Lazarus

Programming => LCL => Topic started by: wittbo on September 17, 2020, 05:51:20 pm

Title: Extract text from PDF
Post by: wittbo on September 17, 2020, 05:51:20 pm: I'm looking for a component (if there is one), which allows to extract all text from a given PDF. It should load the PDF from file and extract the pure text into a stringlist.
I know, there were one or two threads towards this direction nearly 8 years ago. Recently I saw something about fpPDF or fPDF; but I imagine, that these component(s) generate a PDF, not the reverse way.
Does anyone have some experience with this topic? Or some hints where to look for more information?
Title: Re: Extract text from PDF
Post by: af0815 on September 17, 2020, 07:46:24 pm: PDF can hold text in varios form. maybe as picture. so it is very complex. i did not found any component for this.
last time i used OCR for converting, because my PDF encapsulate text as a picture.
Title: Re: Extract text from PDF
Post by: wittbo on September 17, 2020, 09:47:02 pm: OK, thanks for the objection.
For my purpose it would be enough to limit myself to the PDFs with real text, no OCR.
Title: Re: Extract text from PDF
Post by: af0815 on September 17, 2020, 10:03:38 pm: You can use some commanlinetool with TProcess to do some conversion -> see pdftotext and poppler-utils

https://www.linuxuprising.com/2019/05/how-to-convert-pdf-to-text-on-linux-gui.html

i have seen this utils can work with simpler pdf, if the text is not grapical embedded
Title: Re: Extract text from PDF
Post by: rvk on September 17, 2020, 10:07:21 pm: There are pdf2text solutions but you would need to call some executable from your program.
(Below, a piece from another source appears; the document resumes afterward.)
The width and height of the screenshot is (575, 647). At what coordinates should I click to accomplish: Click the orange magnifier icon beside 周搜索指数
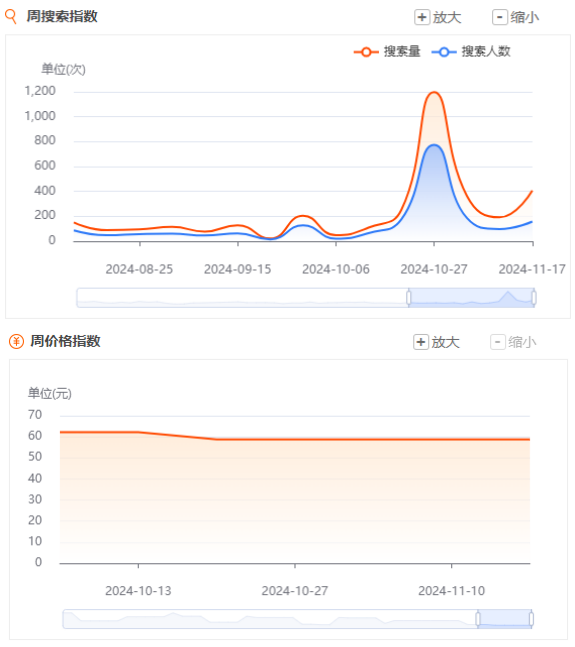pyautogui.click(x=11, y=17)
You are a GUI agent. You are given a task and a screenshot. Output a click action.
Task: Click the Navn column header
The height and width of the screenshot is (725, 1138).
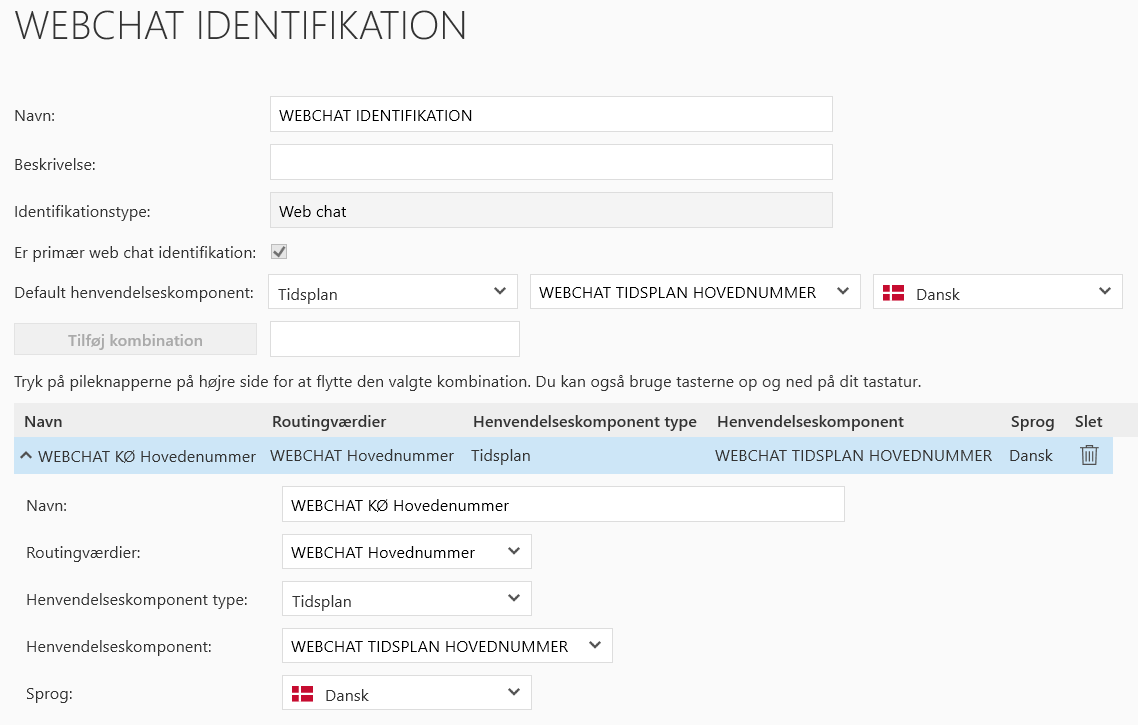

Other option could be to print the pdf automatically to a text printer and catch the output in file (which can be done in code) :D
(But for that a text-printer driver should be present.)

You could use the txtwrite-device from Ghostscript. (for this you would need to supply a version of ghostscript, installed or portable).

Last option would be to decipher the pdf (which are streams) yourself.

Other topics:
https://forum.lazarus.freepascal.org/index.php?topic=46859.0
https://www.lazarusforum.de/viewtopic.php?t=2659
https://stackoverflow.com/questions/3650957/how-to-extract-text-from-a-pdf
Title: Re: Extract text from PDF
Post by: trev on September 18, 2020, 02:09:36 am: Quote from: af0815 on September 17, 2020, 10:03:38 pm
You can use some commanlinetool with TProcess to do some conversion -> see pdftotext and poppler-utils

I've used pdftotext and pdftohtml on a massive scale to convert fairly complex legislation very successfully unless there were any images (eg for mathematical formulae) which then required manual intervention.
Title: Re: Extract text from PDF
Post by: wittbo on September 19, 2020, 04:53:25 pm: That sounds interesting. Does anyone know the price of pdf2text or is it free for private use?
Title: Re: Extract text from PDF
Post by: winni on September 19, 2020, 05:01:44 pm: Hi!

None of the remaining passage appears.